---------- RECORDED INFORMATION ----------
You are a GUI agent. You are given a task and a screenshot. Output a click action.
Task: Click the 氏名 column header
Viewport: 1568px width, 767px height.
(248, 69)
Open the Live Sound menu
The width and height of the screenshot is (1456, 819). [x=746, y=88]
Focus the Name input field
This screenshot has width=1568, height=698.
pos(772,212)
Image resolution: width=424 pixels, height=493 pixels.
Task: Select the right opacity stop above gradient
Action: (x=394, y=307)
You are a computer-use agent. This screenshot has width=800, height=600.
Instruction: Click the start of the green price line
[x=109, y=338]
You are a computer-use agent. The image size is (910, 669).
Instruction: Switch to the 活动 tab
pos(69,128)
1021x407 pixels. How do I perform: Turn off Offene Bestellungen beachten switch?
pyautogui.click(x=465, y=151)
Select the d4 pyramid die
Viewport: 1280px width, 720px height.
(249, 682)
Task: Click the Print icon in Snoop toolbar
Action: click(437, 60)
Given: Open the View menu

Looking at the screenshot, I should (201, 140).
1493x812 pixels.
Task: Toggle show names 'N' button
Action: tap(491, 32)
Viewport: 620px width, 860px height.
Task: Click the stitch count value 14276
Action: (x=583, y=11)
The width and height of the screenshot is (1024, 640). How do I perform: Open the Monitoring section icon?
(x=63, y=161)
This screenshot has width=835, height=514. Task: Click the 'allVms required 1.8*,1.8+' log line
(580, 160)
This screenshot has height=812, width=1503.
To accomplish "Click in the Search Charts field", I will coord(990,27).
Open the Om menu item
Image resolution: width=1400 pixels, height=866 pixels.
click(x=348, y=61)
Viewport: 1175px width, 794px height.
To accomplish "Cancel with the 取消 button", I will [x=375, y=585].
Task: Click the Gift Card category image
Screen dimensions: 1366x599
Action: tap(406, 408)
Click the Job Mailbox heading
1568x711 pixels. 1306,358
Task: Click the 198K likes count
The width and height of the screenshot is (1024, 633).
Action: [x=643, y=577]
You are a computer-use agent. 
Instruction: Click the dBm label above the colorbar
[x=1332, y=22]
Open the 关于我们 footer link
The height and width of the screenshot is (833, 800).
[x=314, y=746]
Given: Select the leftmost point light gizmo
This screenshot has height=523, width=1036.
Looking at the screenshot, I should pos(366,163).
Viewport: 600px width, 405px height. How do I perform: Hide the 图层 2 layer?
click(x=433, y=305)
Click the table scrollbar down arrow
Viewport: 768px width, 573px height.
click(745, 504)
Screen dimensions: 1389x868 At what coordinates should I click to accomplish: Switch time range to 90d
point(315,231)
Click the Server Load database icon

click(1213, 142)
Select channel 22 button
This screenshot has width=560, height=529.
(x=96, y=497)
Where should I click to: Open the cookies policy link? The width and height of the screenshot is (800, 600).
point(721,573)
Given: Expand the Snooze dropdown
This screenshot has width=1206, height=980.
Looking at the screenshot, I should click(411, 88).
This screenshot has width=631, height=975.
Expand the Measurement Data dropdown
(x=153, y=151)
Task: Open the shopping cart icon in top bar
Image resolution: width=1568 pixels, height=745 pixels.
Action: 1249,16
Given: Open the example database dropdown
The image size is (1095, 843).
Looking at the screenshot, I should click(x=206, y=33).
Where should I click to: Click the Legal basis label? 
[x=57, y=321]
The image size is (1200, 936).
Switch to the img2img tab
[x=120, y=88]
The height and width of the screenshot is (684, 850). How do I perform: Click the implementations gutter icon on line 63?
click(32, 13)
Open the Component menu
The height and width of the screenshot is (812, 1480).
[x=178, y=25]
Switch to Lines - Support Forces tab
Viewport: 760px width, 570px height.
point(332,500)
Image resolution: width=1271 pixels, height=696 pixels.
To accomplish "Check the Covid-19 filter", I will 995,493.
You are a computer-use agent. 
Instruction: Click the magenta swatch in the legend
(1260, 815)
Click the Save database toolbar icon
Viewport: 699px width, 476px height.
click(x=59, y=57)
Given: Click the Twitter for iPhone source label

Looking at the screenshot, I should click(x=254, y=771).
----------
→ **WHAT YOU HAVE TO DO**: Starting at the line above that contains "This screenshot has width=835, height=514.", write out each line exactly until the line that contains "Given: Select the leftmost point light gizmo" has been written, and stop there.

→ **ANSWER SECTION**:
This screenshot has width=835, height=514. Task: Click the 'allVms required 1.8*,1.8+' log line
(580, 160)
This screenshot has height=812, width=1503.
To accomplish "Click in the Search Charts field", I will coord(990,27).
Open the Om menu item
Image resolution: width=1400 pixels, height=866 pixels.
click(x=348, y=61)
Viewport: 1175px width, 794px height.
To accomplish "Cancel with the 取消 button", I will [x=375, y=585].
Task: Click the Gift Card category image
Screen dimensions: 1366x599
Action: tap(406, 408)
Click the Job Mailbox heading
1568x711 pixels. 1306,358
Task: Click the 198K likes count
The width and height of the screenshot is (1024, 633).
Action: [x=643, y=577]
You are a computer-use agent. 
Instruction: Click the dBm label above the colorbar
[x=1332, y=22]
Open the 关于我们 footer link
The height and width of the screenshot is (833, 800).
[x=314, y=746]
Given: Select the leftmost point light gizmo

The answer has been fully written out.